Has Peak Oil Peaked? (Wall Street Journal)

From: The Wall Street Journal

Peak oil enthusiasts have had a rough few years. When the price of oil was racing towards its all-time peak in the feverish summer of 2008, Malthusianism was all the rage — even the usually unruffled International Energy Agency seemed to be worried that supply couldn’t keep up with demand.

The collapse of Lehman Brothers a few months after that kicked off a sharp correction in oil prices. But they bottomed out at around $40 a barrel and then resumed their climb, breaking back above $100 as the Arab Spring gathered steam in 2011.

This time, though, talk of peak oil is muted. A quick look at the beta version of Google’s Insights for Search tool shows that web searches for “peak oil” actually, erm, peaked in late 2005 and then surged again along with the oil price in early 2008. Since then, though, they’ve trailed off dramatically: so far in June, the number of “peak oil” searches is less than one-tenth what it was in May 2008.

Digital back-of-the-envelope? Maybe, but there is no denying that fears of the world running out of oil have lessened. Five years ago, or even a year ago, news that an embattled Syria had shot down a Turkish jet would have sent oil prices soaring. But on Monday, as Turkish anger over the incident seemed to intensify, oil prices actually continued falling, below $79 in the case of West Texas Intermediate.

It isn’t just that demand in the western world is down, although it is: OECD demand has dropped by 4 million barrels per day, or 8%, since it peaked in 2005. Global demand increased by 4.1 million barrels per day in that time, meaning emerging market consumption increased by roughly two barrels per day for every one that was lost in the industrialized world.

The more troublesome development for peak oil proponents is on the supply side — which, after all, is what peak oil is all about. If we are at peak oil, then global reserves shouldn’t be climbing and oil producing capacity should be maxed out or falling.

A new report from the Harvard Kennedy School’s Belfer Center for Science and International Affairs not only suggests that is not case, but estimates that the world could be capable of producing 110.6 million barrels per day by 2020, up from 93 million barrels per day now. Leonard Maugeri, who authored the report, titled “Oil: The Next Revolution”, writes that “the age of ‘cheap oil’ is probably behind us” as new sources are harder, and therefore more expensive, to develop than in the past. That said, he reckons more than 80% of the new oil production looks profitable at a long-term oil price of just $70 a barrel — well below most analyst forecasts.

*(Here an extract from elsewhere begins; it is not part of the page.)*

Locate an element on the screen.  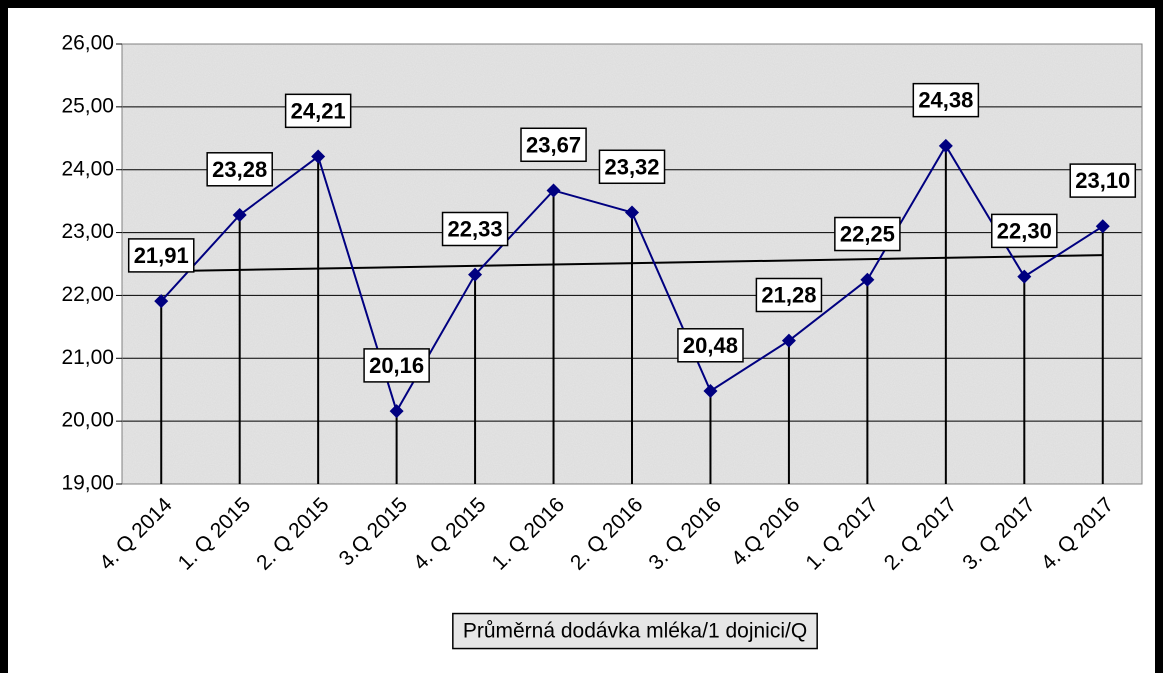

Mr. Maugeri, a former executive vice president of Italian oil major Eni, is a well-known critic of peak oil theories. And while the study itself was not commissioned or sponsored by BP, it was produced under the auspices of the Belfer Center’s Geopolitics of Energy project which is suported in part by a general grant from the oil major.

Even so, it is hard to argue with the approach Mr. Maugeri has taken. His field-by-field approach actually yielded an estimated increase in productive capacity of 49 million barrels per day, but he scales that back to a net increase of about 18 million barrels per day to reflect decline rates from existing oil fields and the problems inherent to realizing the pure geological potential of a region like, say, Iraq.

His central argument — that in this decade we will reap the benefits of the wave of investment spurred by the rising oil prices of the past decade — is also hard to refute. This is what happened in the period of the oil shocks of the 1970s and the subsequent collapse in the price of oil in the mid-1980s. It is also evident in the gathering turnaround in U.S. oil production, as high prices have spurred the successful  development of shale oil resources.

Going long Malthus is to effectively go short on human ingenuity and technological innovation. Belief in peak oil sows the seeds of its own refutation as it forces up prices and makes what was previously too expensive to contemplate — such as fracturing shale rocks — worth trying. Mr. Maugeri notes himself that a sudden collapse in oil prices if, say, China’s economy hits a wall, would likely lead to some wells not being drilled and thereby a smaller increase in oil output.

Equally, though, once oil companies have sunk capital into the ground, they often prove slow to curtail output even in the face of low or falling prices — witness the U.S. exploration and production sector’s continued growth in natural gas output. Most of the new projects examined in Mr. Maugeri’s report will be developed or close to completion by 2015. If demand doesn’t keep up beyond then for whatever reason (China’s economy slowing? Vehicle efficiency advancing rapidly? Natural gas vehicles taking off?) the second half of the decade could be a real downer for peak oilers — and prices.